-- Source records --
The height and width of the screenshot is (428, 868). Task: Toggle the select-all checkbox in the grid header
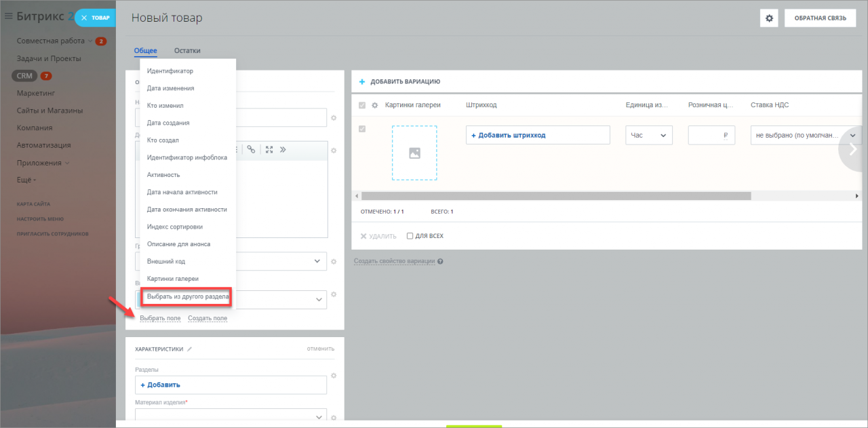click(x=361, y=105)
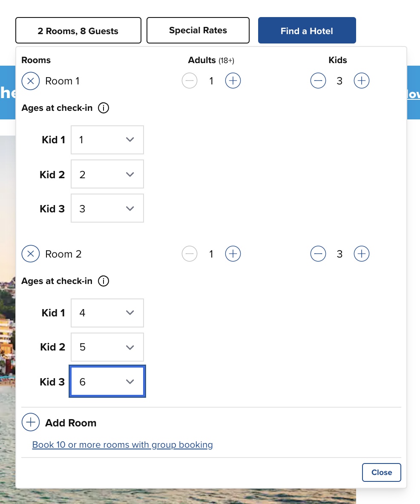Follow the group booking link
The height and width of the screenshot is (504, 420).
[x=123, y=445]
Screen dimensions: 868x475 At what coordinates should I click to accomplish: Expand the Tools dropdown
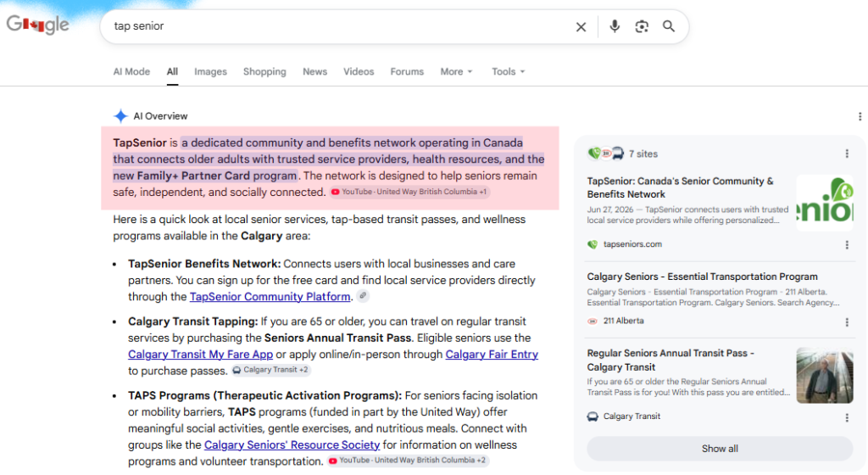[509, 71]
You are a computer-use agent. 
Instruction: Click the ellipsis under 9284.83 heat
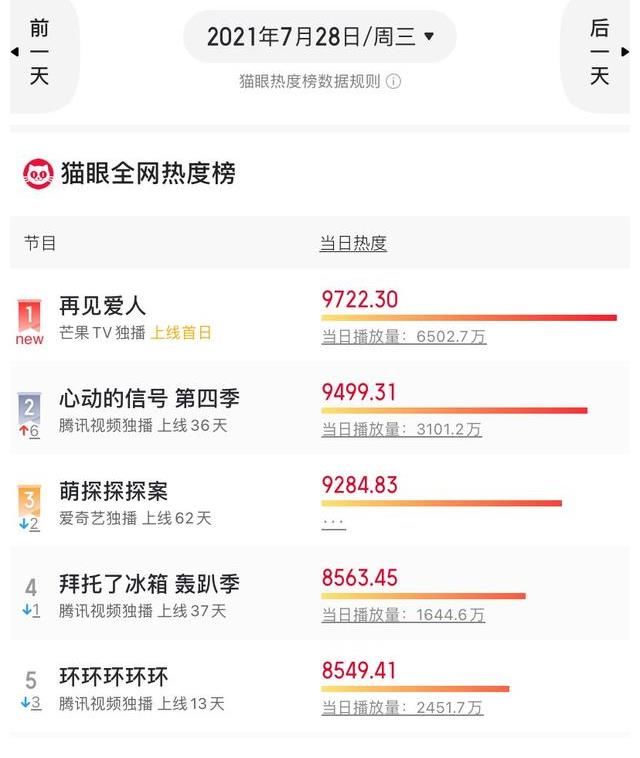click(334, 523)
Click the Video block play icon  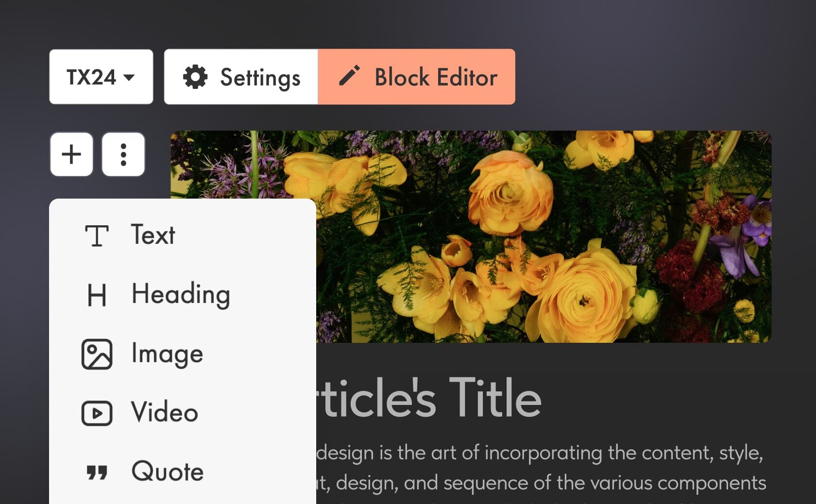point(97,413)
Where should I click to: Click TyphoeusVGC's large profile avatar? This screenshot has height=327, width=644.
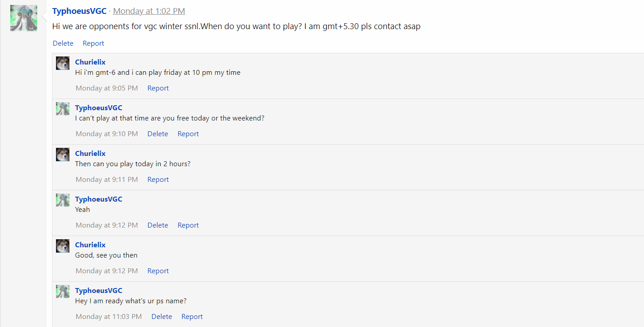[24, 18]
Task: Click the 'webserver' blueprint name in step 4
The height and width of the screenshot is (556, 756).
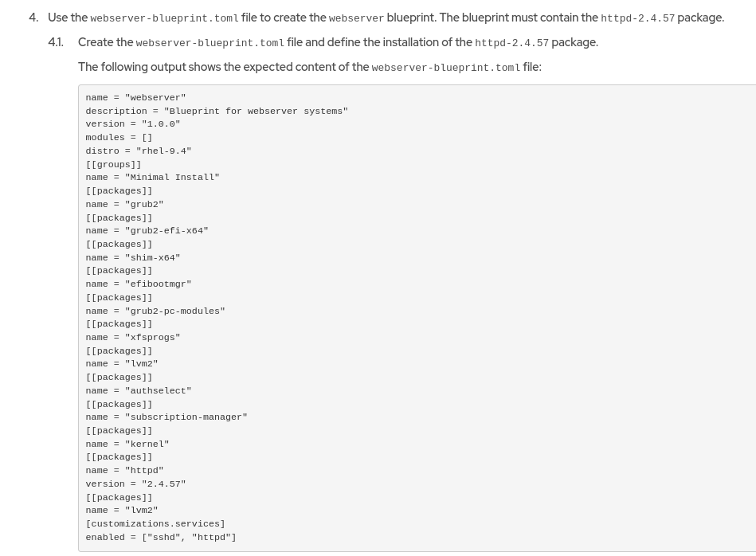Action: click(356, 18)
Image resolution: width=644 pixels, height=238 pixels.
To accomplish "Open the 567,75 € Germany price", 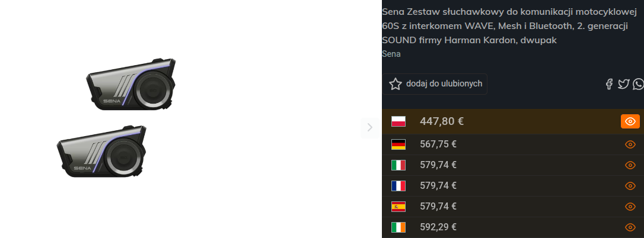I will point(438,144).
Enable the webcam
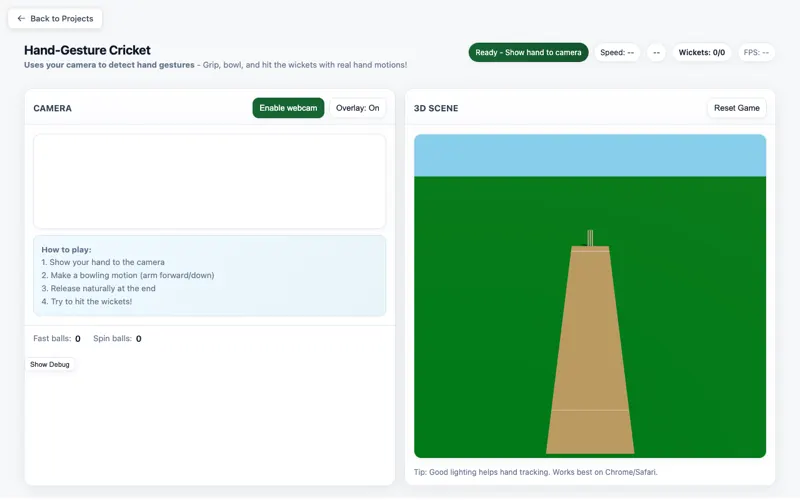 point(288,108)
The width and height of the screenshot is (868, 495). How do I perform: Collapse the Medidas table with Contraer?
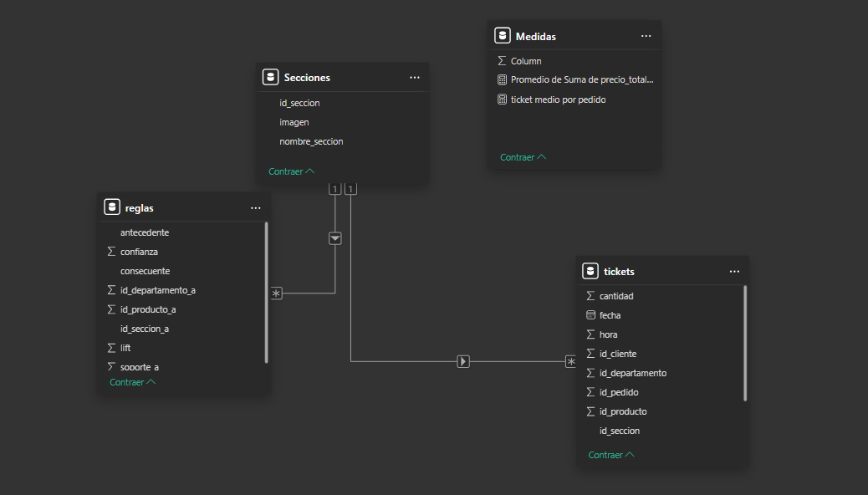pyautogui.click(x=523, y=157)
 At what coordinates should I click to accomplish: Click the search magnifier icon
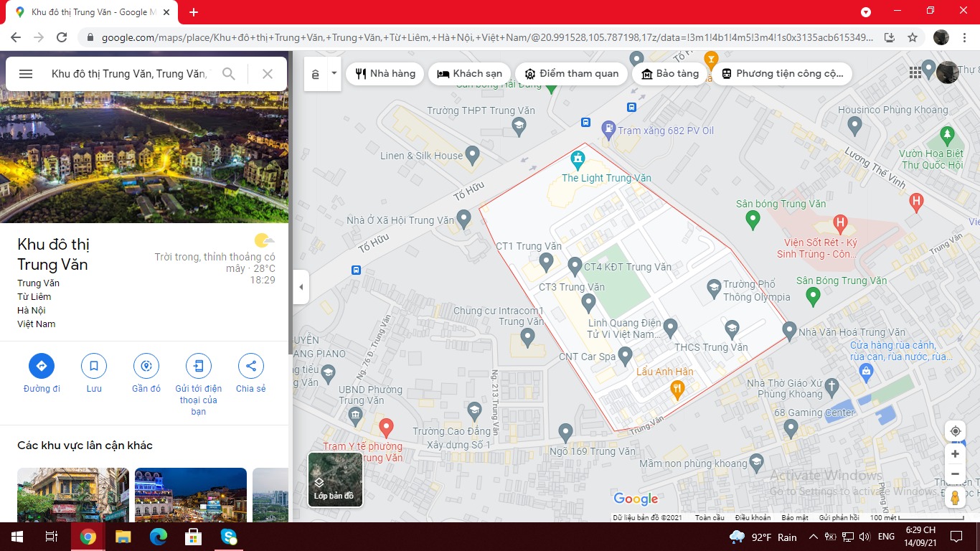click(x=229, y=74)

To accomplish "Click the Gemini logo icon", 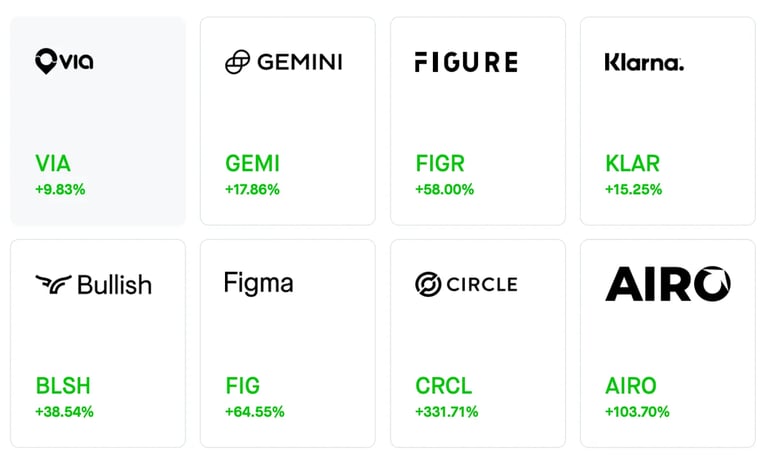I will coord(238,62).
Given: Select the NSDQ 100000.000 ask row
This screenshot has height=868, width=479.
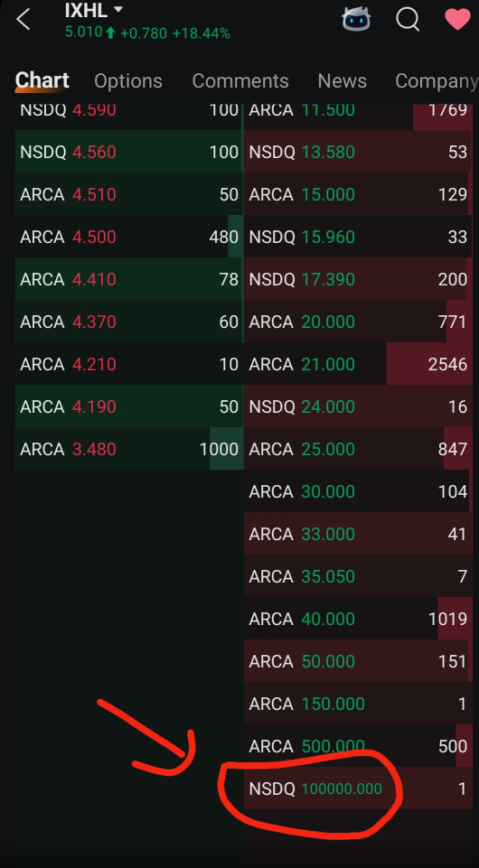Looking at the screenshot, I should pyautogui.click(x=358, y=789).
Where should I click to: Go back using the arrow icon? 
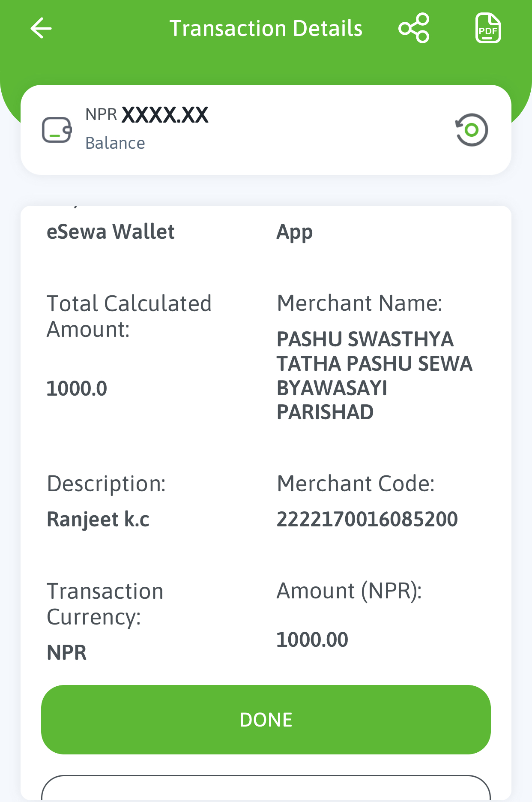[x=41, y=28]
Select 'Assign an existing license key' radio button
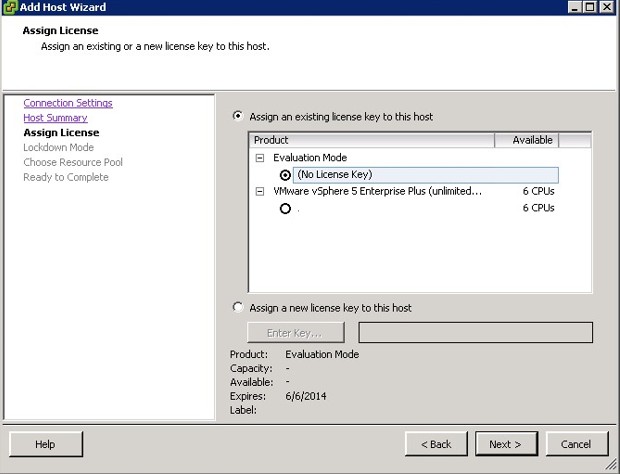620x474 pixels. (237, 116)
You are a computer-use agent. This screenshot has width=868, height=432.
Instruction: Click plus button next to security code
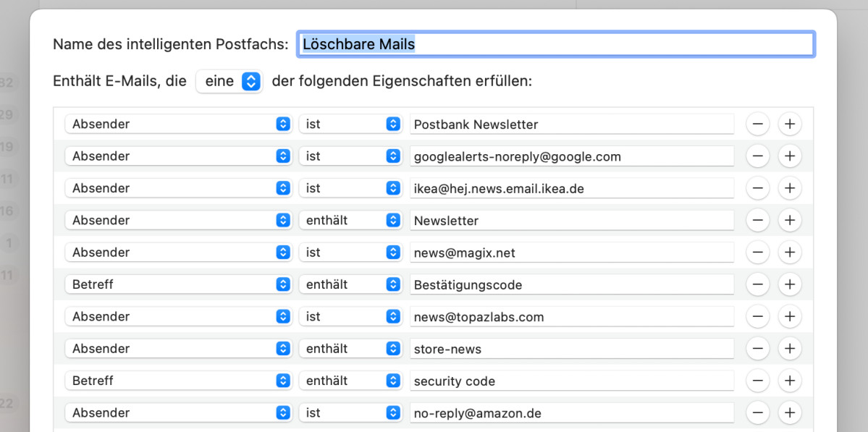790,381
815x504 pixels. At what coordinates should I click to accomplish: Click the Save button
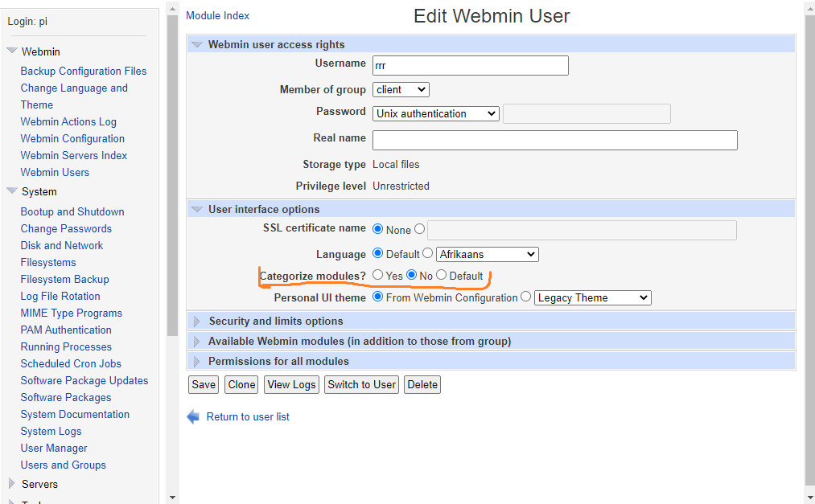(x=203, y=384)
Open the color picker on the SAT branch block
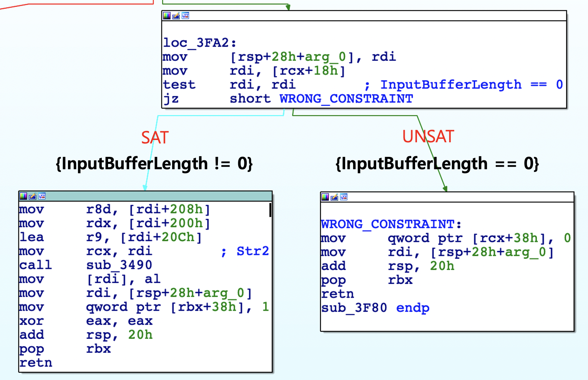 click(x=23, y=196)
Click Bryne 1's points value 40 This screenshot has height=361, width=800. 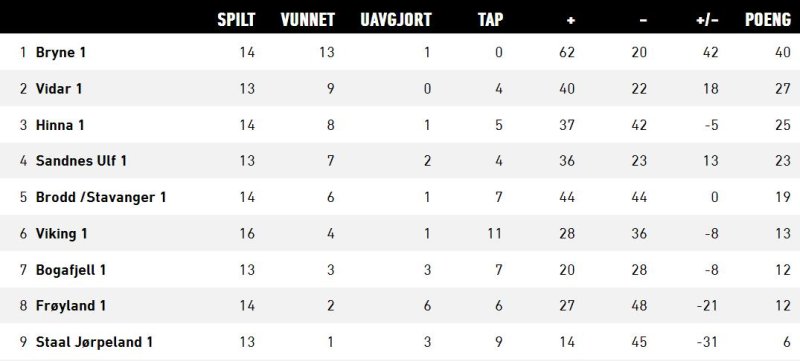click(783, 53)
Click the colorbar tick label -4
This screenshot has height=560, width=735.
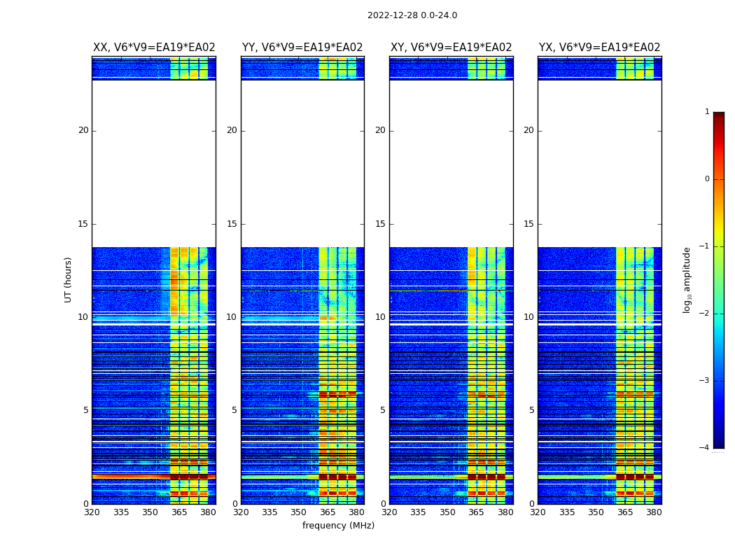[704, 448]
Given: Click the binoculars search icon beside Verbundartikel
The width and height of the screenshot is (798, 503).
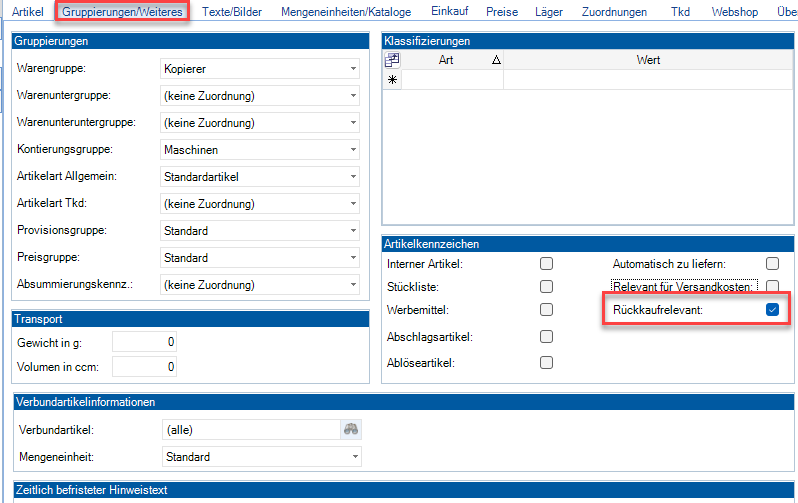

-- Goal of the exercise --
Would you output only the span of the records above that opens with the line containing "Where should I click to: Go" and closes with the line containing "You are a computer-use agent. This", ends included and pictures dropped?

-- Solution to the exercise --
Where should I click to: Go back using the arrow icon? 
[x=41, y=28]
Select 'Assign an existing license key' radio button
620x474 pixels. (237, 116)
You are a computer-use agent. This screenshot has width=868, height=432.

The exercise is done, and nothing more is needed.